▶ **Written task**
Rewrite the lines from the one containing "has height=400, width=912." through the one containing "Action: pyautogui.click(x=1515, y=694)", inclusive, with "language selector" swapped for "language menu" and nothing else altered. Give only those lines and omit the pictures.
--- Start of Exercise inputs ---
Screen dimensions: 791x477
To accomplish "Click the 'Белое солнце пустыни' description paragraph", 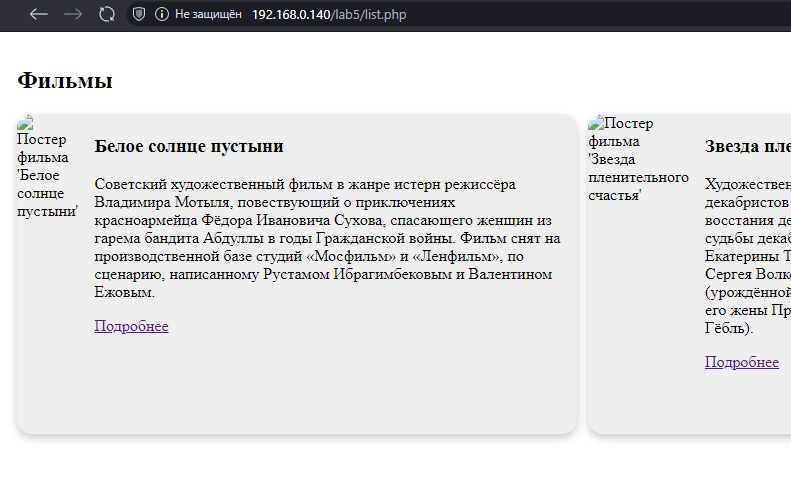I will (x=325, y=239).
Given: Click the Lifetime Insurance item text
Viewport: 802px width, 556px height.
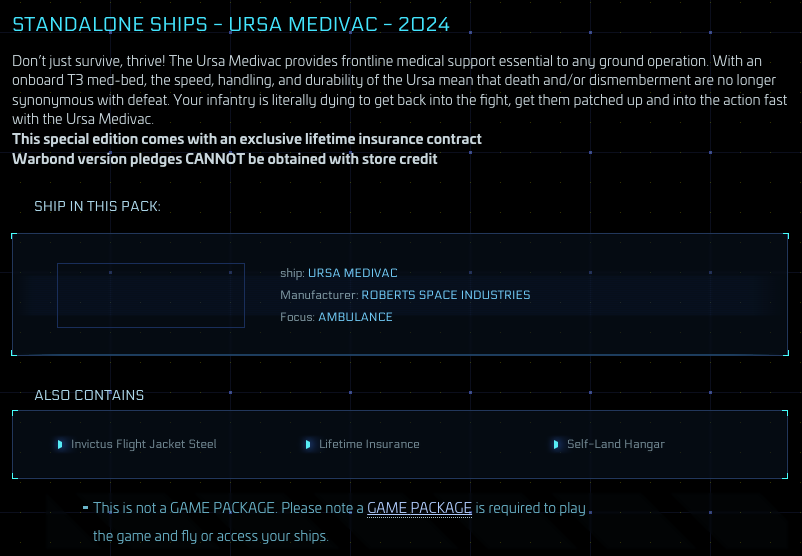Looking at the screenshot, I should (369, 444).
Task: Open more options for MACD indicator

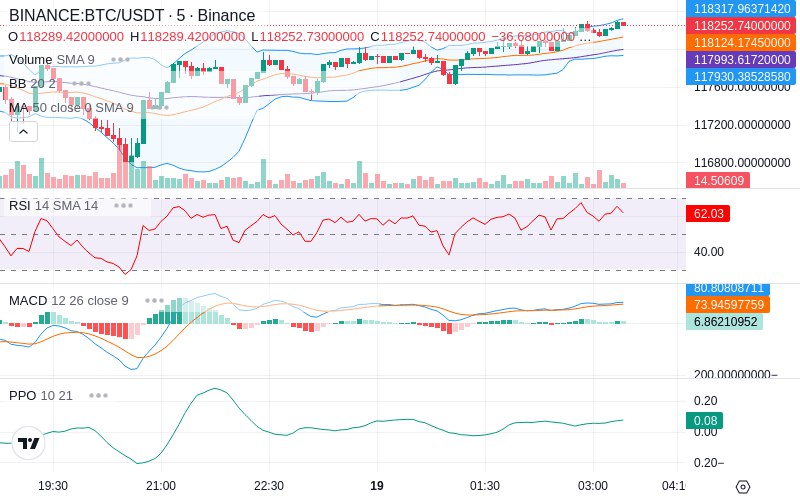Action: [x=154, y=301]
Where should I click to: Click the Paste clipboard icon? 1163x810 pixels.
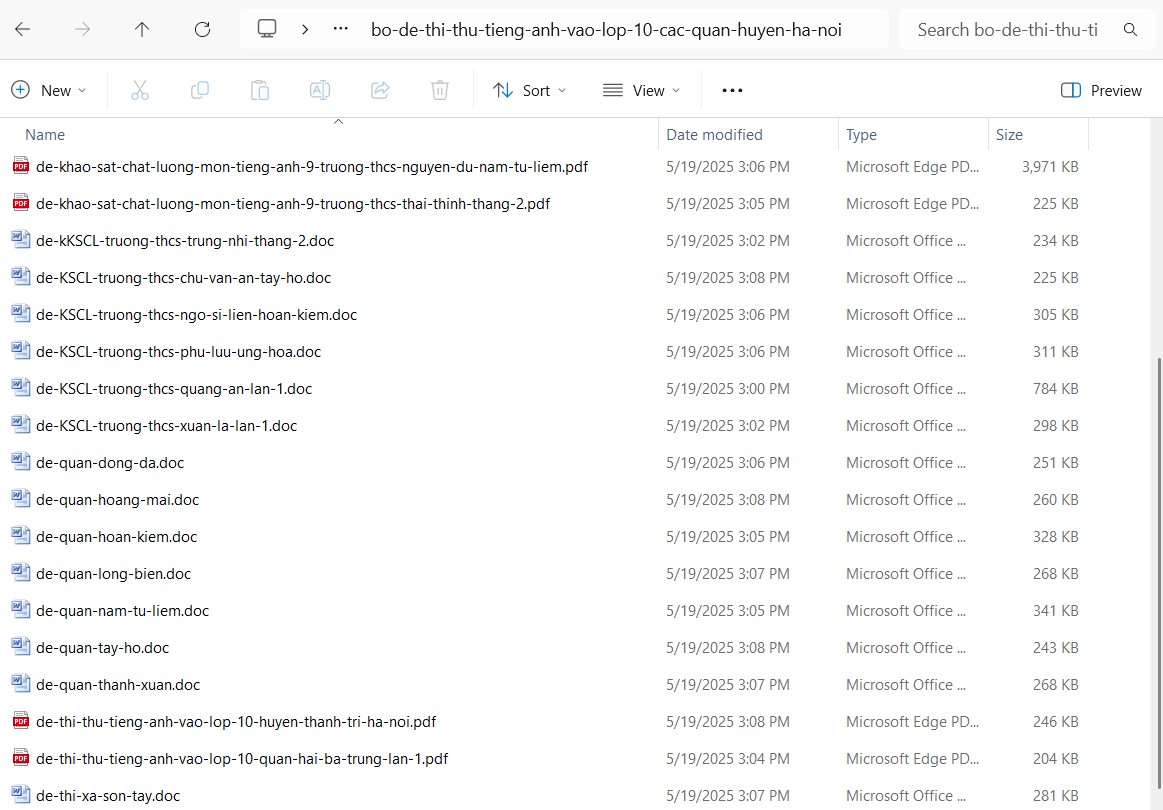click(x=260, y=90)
--- End of Exercise inputs ---
--- Start of Exercise inputs ---
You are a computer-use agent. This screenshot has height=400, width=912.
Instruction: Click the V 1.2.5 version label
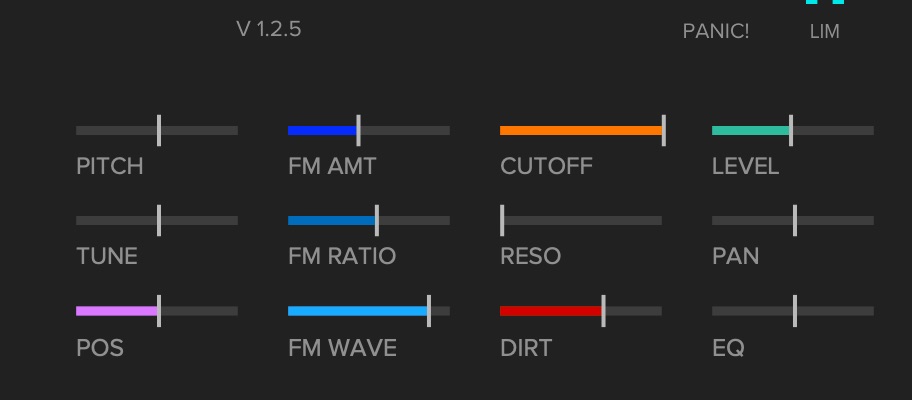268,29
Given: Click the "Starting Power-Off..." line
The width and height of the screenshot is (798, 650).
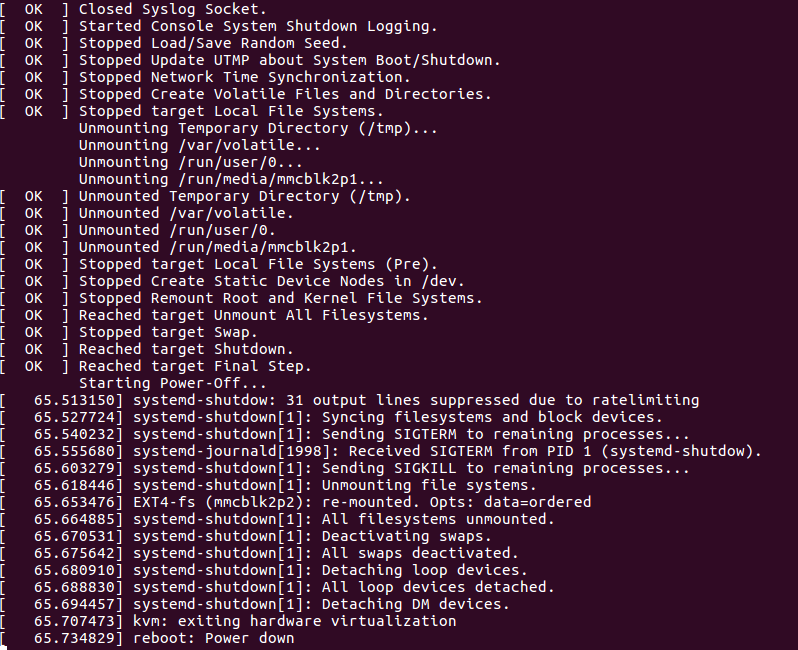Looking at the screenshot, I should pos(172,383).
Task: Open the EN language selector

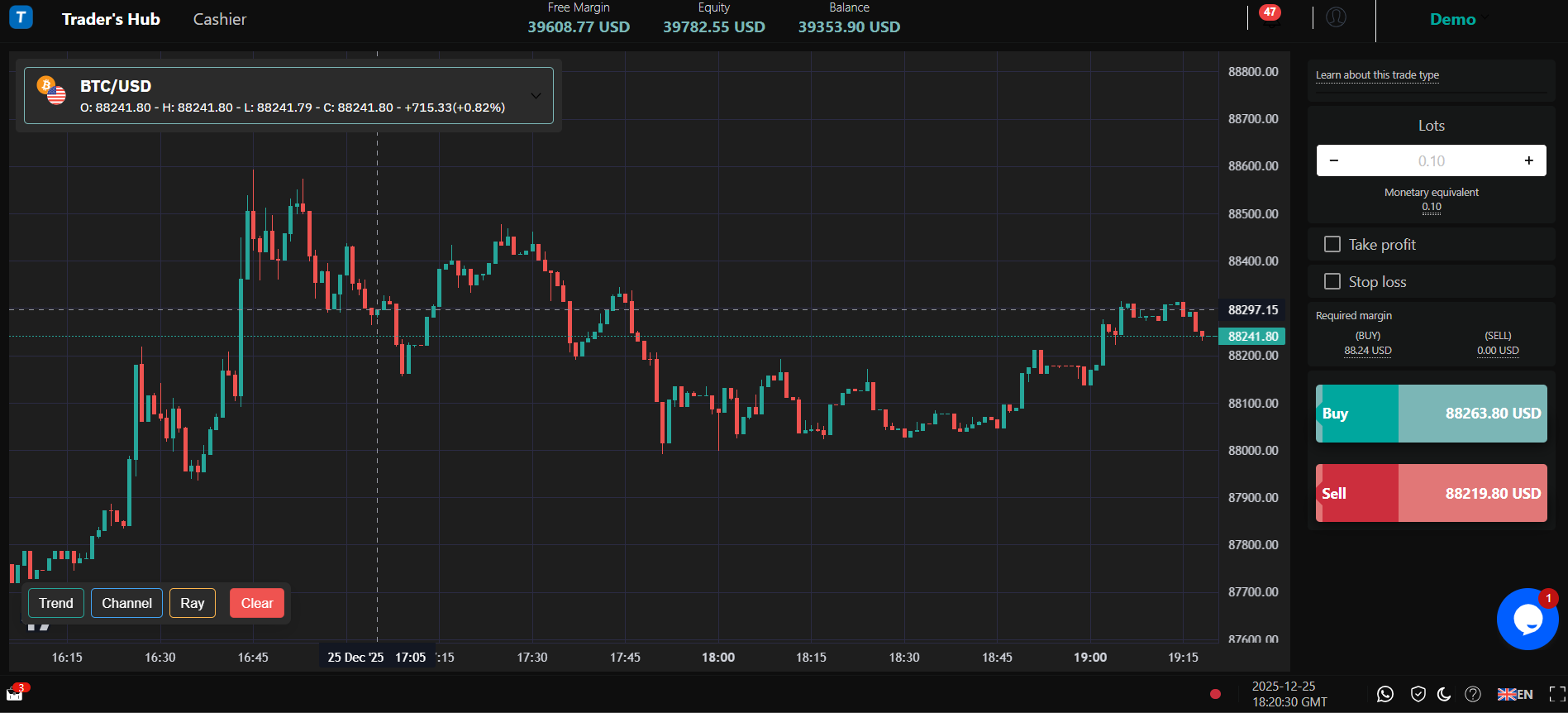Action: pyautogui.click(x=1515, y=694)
--- End of Exercise inputs ---
--- Start of Exercise inputs ---
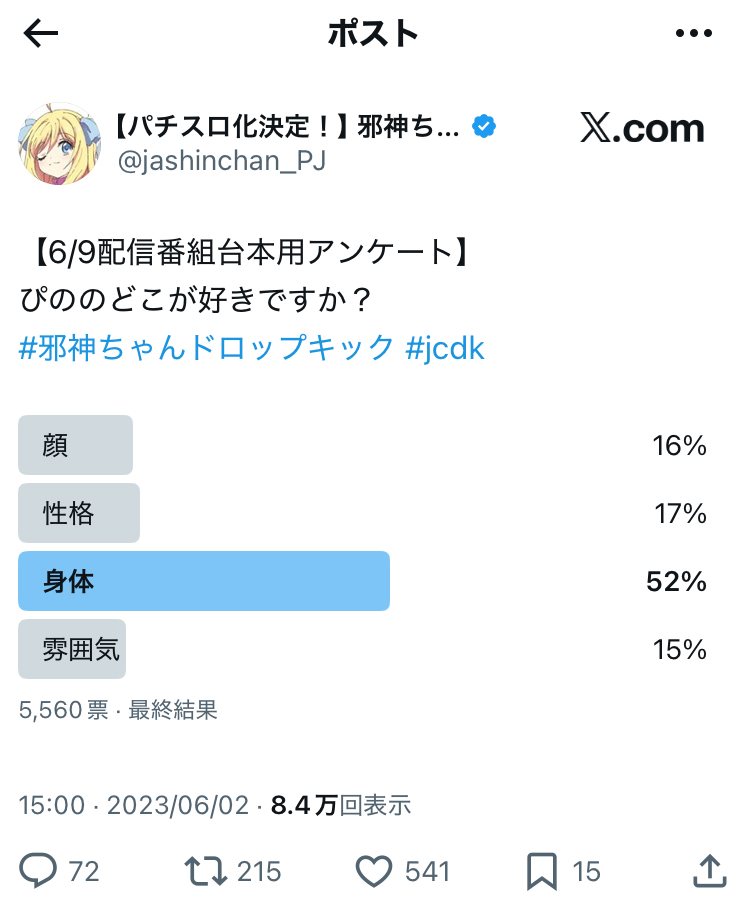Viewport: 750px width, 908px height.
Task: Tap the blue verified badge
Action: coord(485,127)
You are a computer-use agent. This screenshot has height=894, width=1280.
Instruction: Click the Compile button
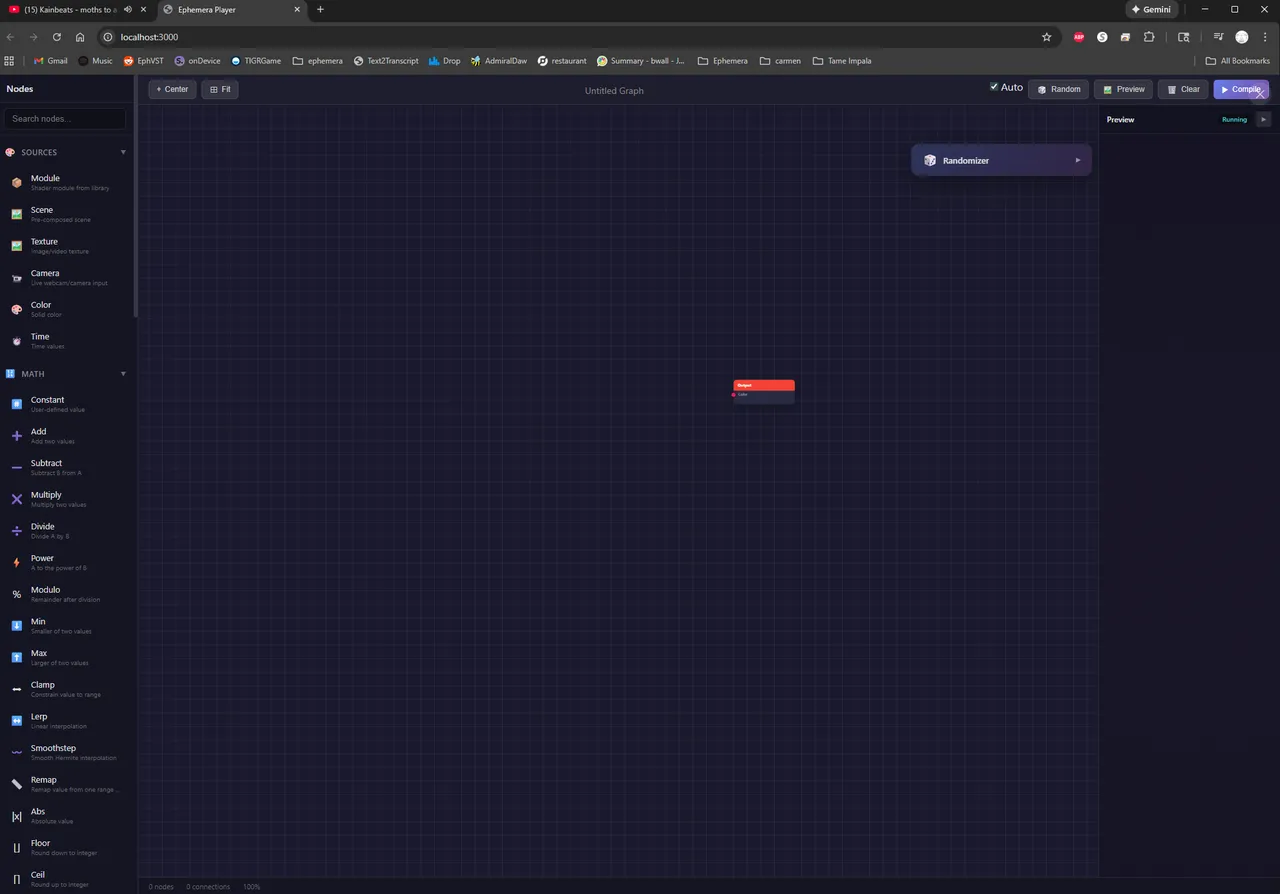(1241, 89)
--- End of Exercise inputs ---
▶ **Response**
You are a computer-use agent. This screenshot has height=400, width=912.
Instruction: Click the V 1.2.5 version label
268,29
Given: Click the "Starting Power-Off..." line
The width and height of the screenshot is (798, 650).
Looking at the screenshot, I should pos(172,383).
Task: Open the EN language menu

Action: pyautogui.click(x=1515, y=694)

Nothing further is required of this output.